The nervous system issues motor commands to muscles to generate behavior. All such commands must, however, pass through a filter that we call here the neuromuscular transform (NMT). The NMT transforms patterns of motor neuron firing to muscle contractions. This work is motivated by the fact that the NMT is far from being a straightforward, transparent link between motor neuron and muscle. The NMT is a dynamic, nonlinear, and modifiable filter. Consequently motor neuron firing translates to muscle contraction in a complex way. This complexity must be taken into account by the nervous system when issuing its motor commands, as well as by us when assessing their significance. This is the first of three papers in which we consider the properties and the functional role of the NMT. Physiologically, the motor neuron-muscle link comprises multiple steps of presynaptic and postsynaptic Ca(2+) elevation, transmitter release, and activation of the contractile machinery. The NMT formalizes all these into an overall input-output relation between patterns of motor neuron firing and shapes of muscle contractions.
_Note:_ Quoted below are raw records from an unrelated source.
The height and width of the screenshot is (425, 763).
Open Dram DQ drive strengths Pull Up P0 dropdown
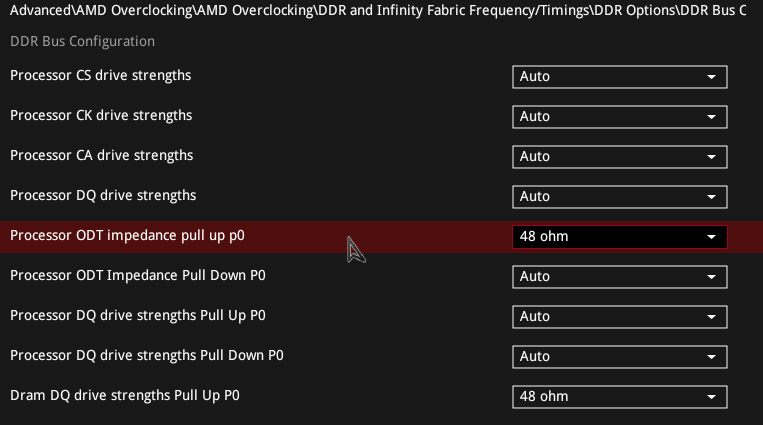[619, 397]
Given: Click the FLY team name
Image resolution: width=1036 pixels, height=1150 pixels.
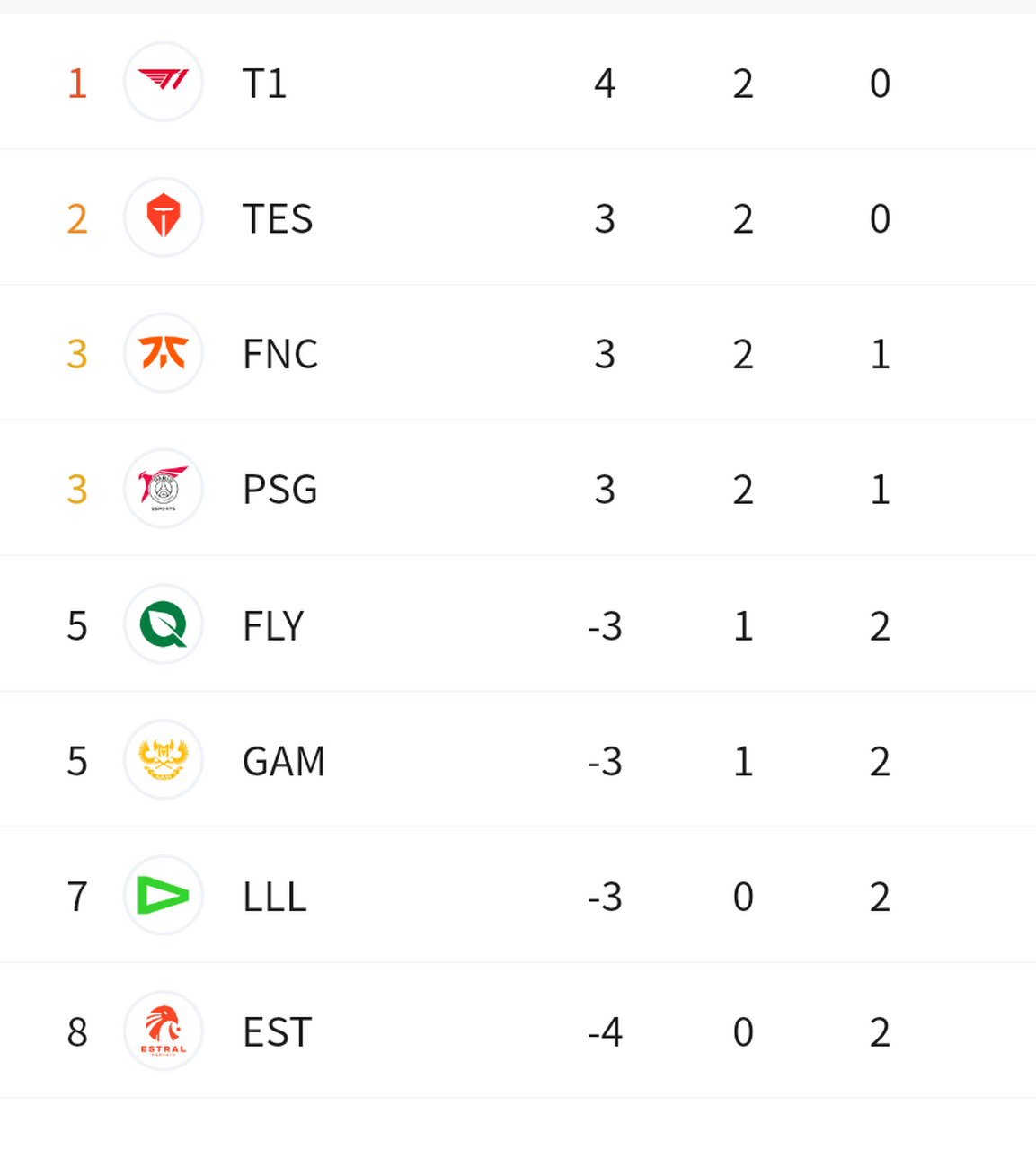Looking at the screenshot, I should (273, 626).

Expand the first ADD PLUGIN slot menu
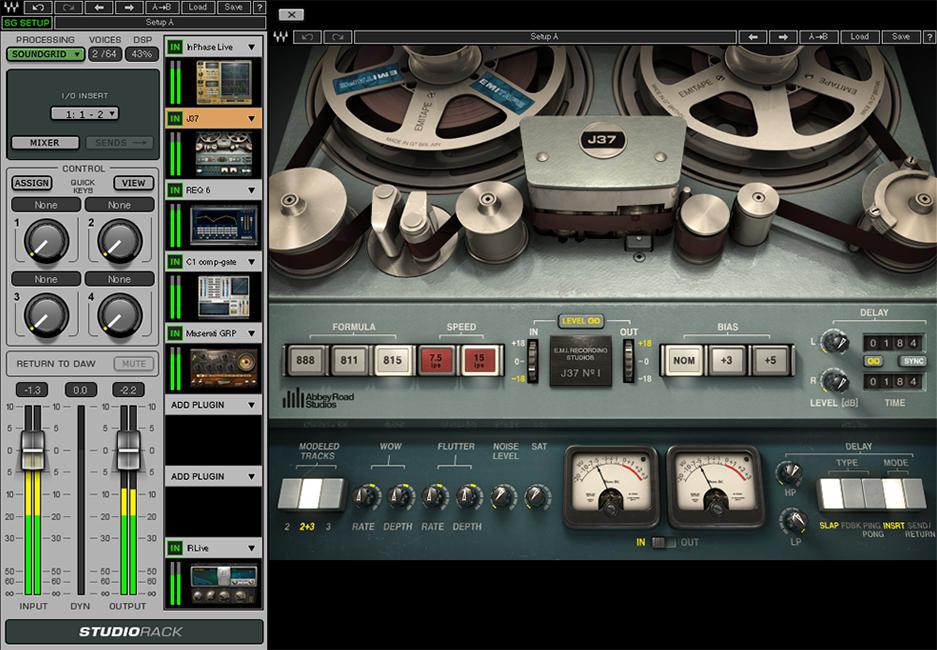(251, 405)
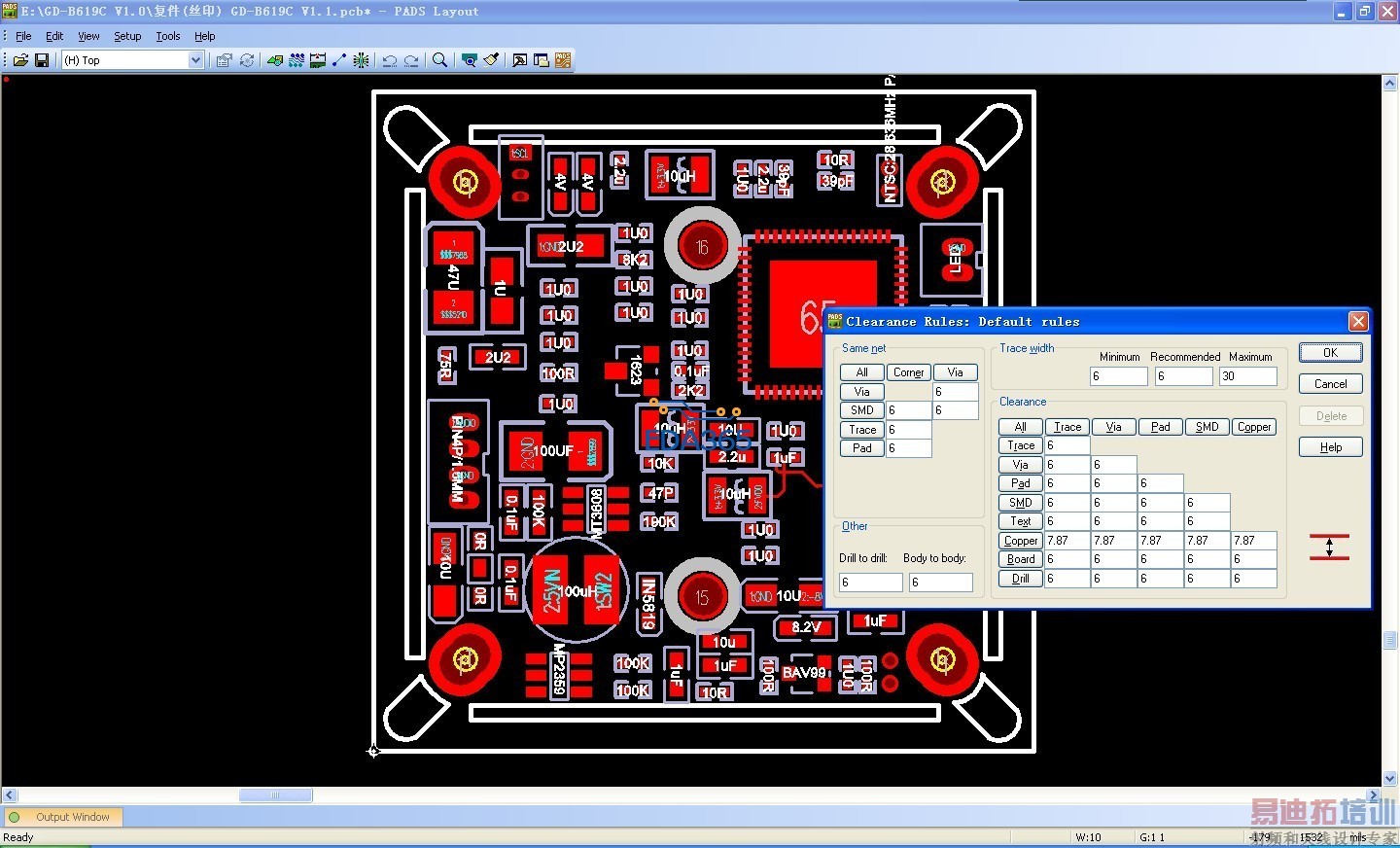Launch PADS Router from the toolbar
The height and width of the screenshot is (848, 1400).
point(563,60)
We develop here an analytic framework, essentially an elementary dynamical systems approach, with which we can study the global properties of the transformation. We analyze the principles that determine how different firing patterns are transformed to contractions, and different parameters of the former to parameters of the latter. The key properties of the NMT are its nonlinearity and its time dependence, relative to the time scale of the firing pattern. We then discuss issues of neuromuscular prediction, control, and coding. Does the firing pattern contain a code by means of which particular parameters of motor neuron firing control particular parameters of muscle contraction? What information must the motor neuron, and the nervous system generally, have about the periphery to be able to control it effectively? We focus here particularly on cyclical, rhythmic contractions which reveal the principles particularly clearly. Where possible, we illustrate the principles in an experimentally advantageous model system, the accessory radula closer (ARC)-opener neuromuscular system of Aplysia. In the following papers, we use the framework developed here to examine how the properties of the NMT govern functional performance in different rhythmic behaviors that the nervous system may command.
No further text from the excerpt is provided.